Data extracted from a collection:
-- Start --

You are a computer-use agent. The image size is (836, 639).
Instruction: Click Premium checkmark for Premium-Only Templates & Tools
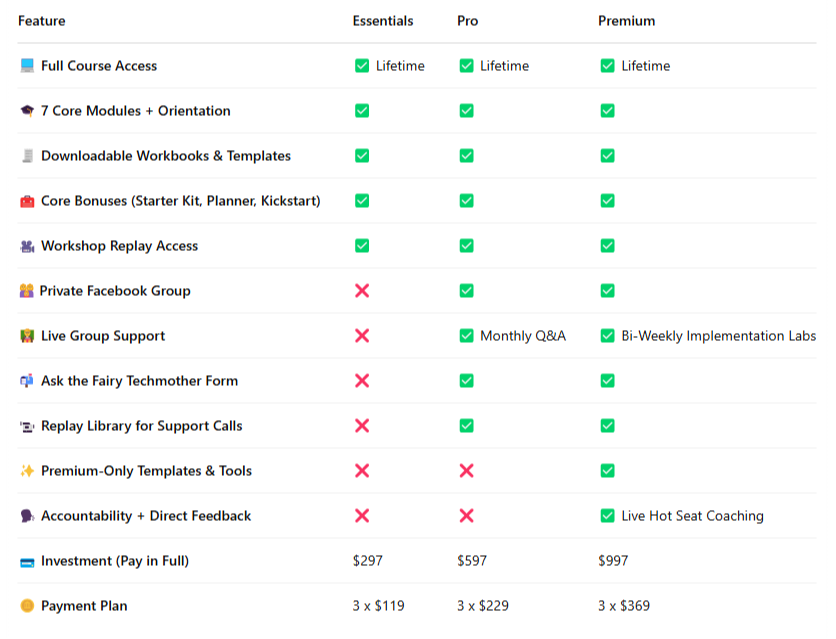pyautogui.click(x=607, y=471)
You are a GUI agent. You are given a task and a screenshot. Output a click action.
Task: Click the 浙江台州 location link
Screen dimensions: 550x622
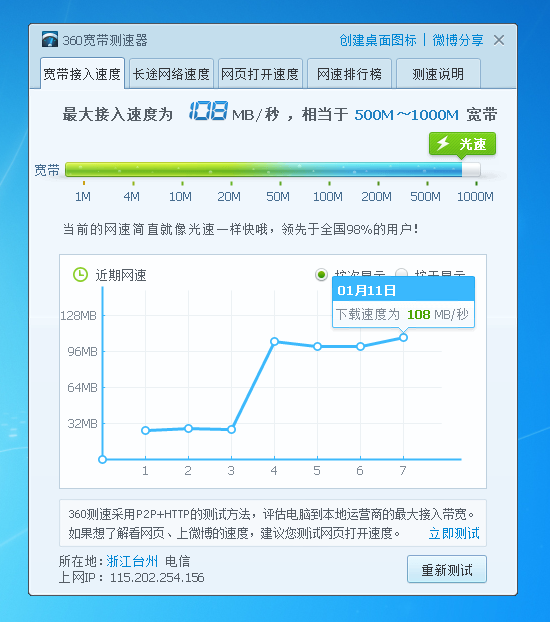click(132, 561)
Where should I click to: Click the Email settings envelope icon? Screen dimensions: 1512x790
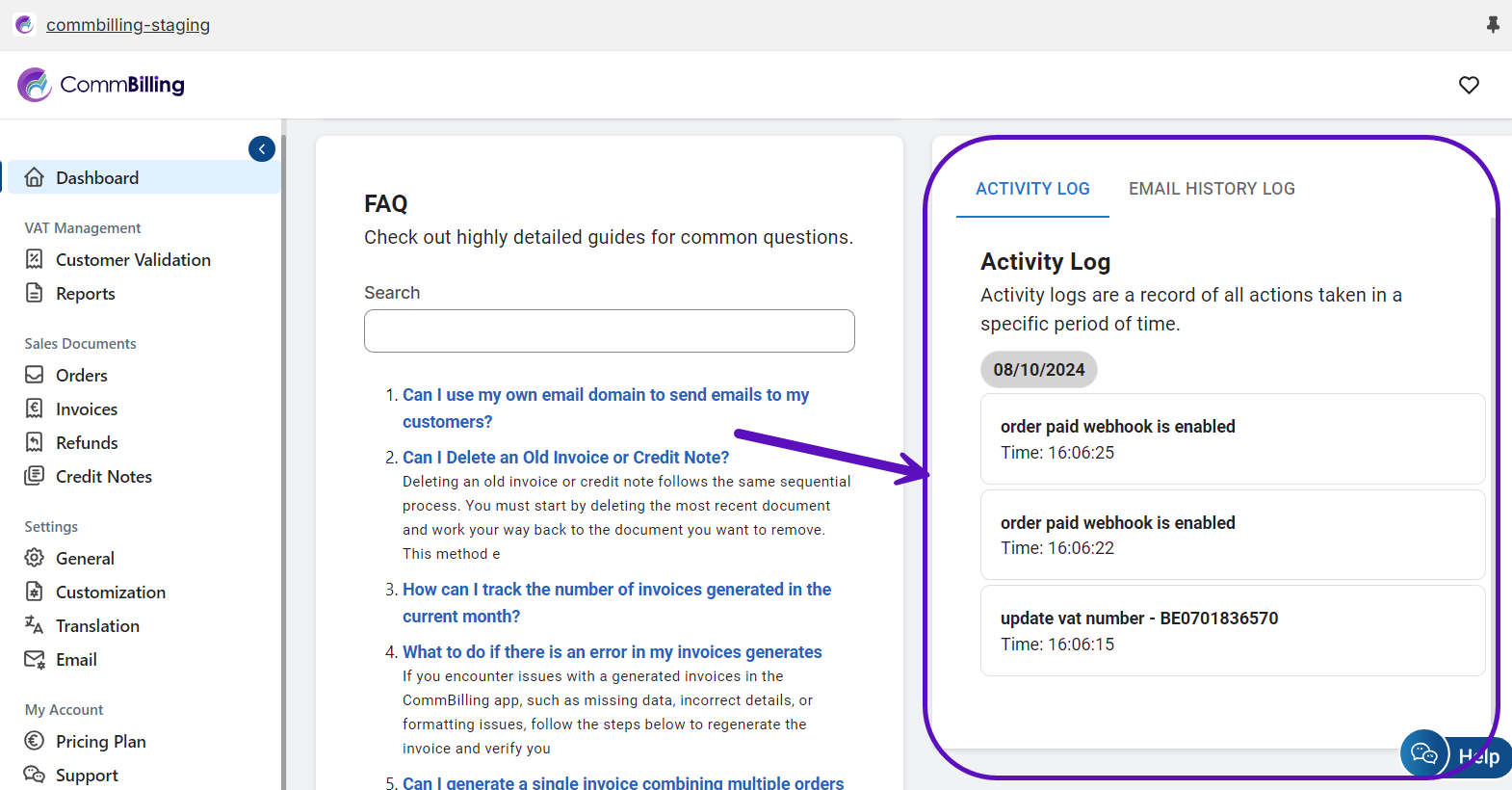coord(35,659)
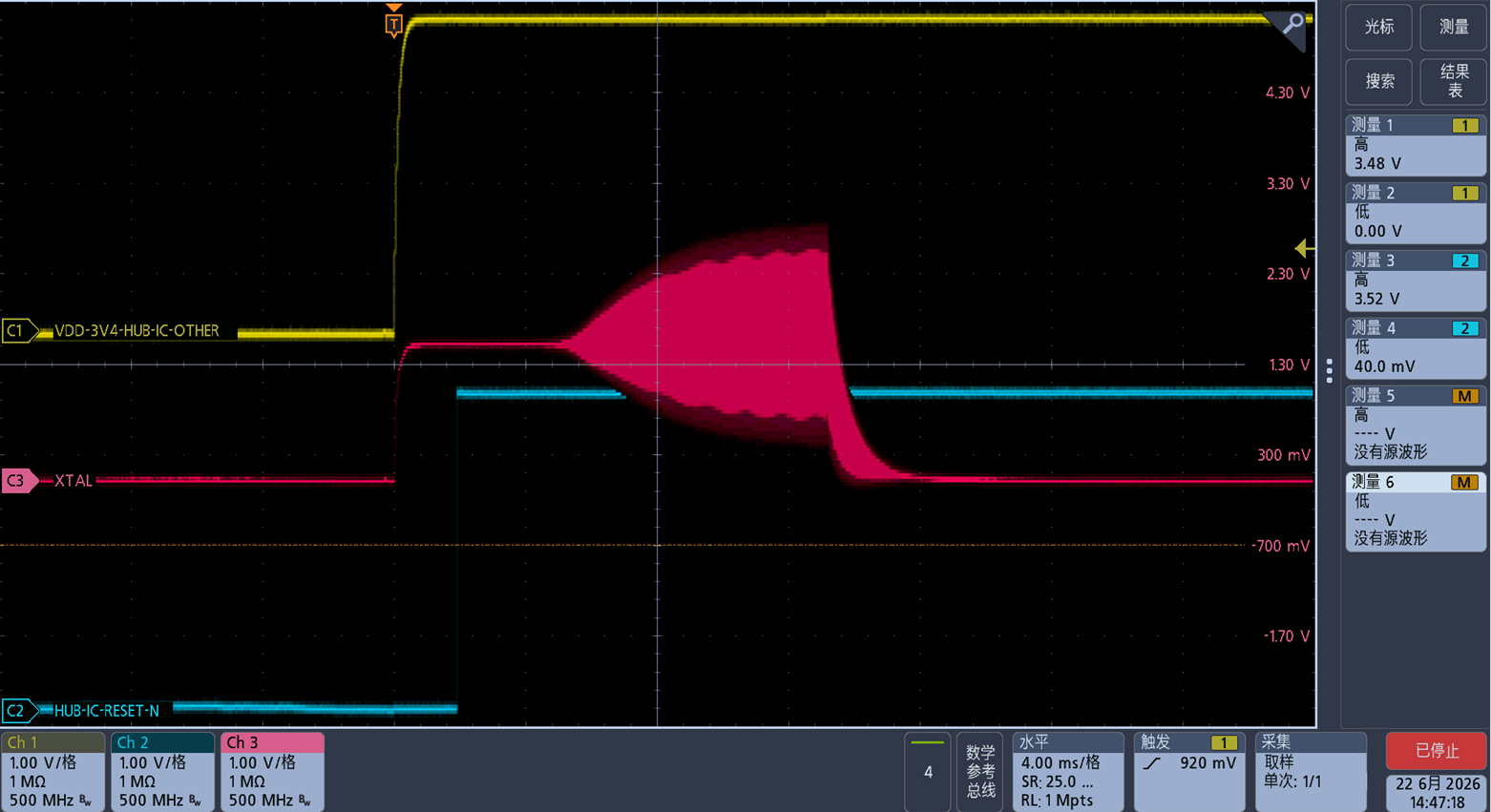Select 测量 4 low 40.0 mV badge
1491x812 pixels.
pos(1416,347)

-- End --

What the task asks » Lay out every line of the entries above as a Markdown table with the columns "Row" and "Entry line," skipping blank lines. Leave the pictures out.

Task response »
| Row | Entry line |
|---|---|
| 1 | You are a computer-use agent. The image size is (836, 639). |
| 2 | Instruction: Click Premium checkmark for Premium-Only Templates & Tools |
| 3 | pyautogui.click(x=607, y=471) |
| 4 | You are a GUI agent. You are given a task and a screenshot. Output a click action. |
| 5 | Task: Click the 浙江台州 location link |
| 6 | Screen dimensions: 550x622 |
| 7 | click(132, 561) |
| 8 | Where should I click to: Click the Email settings envelope icon? Screen dimensions: 1512x790 |
| 9 | coord(35,659) |
| 10 | Select 测量 4 low 40.0 mV badge |
| 11 | 1491x812 pixels. |
| 12 | pos(1416,347) |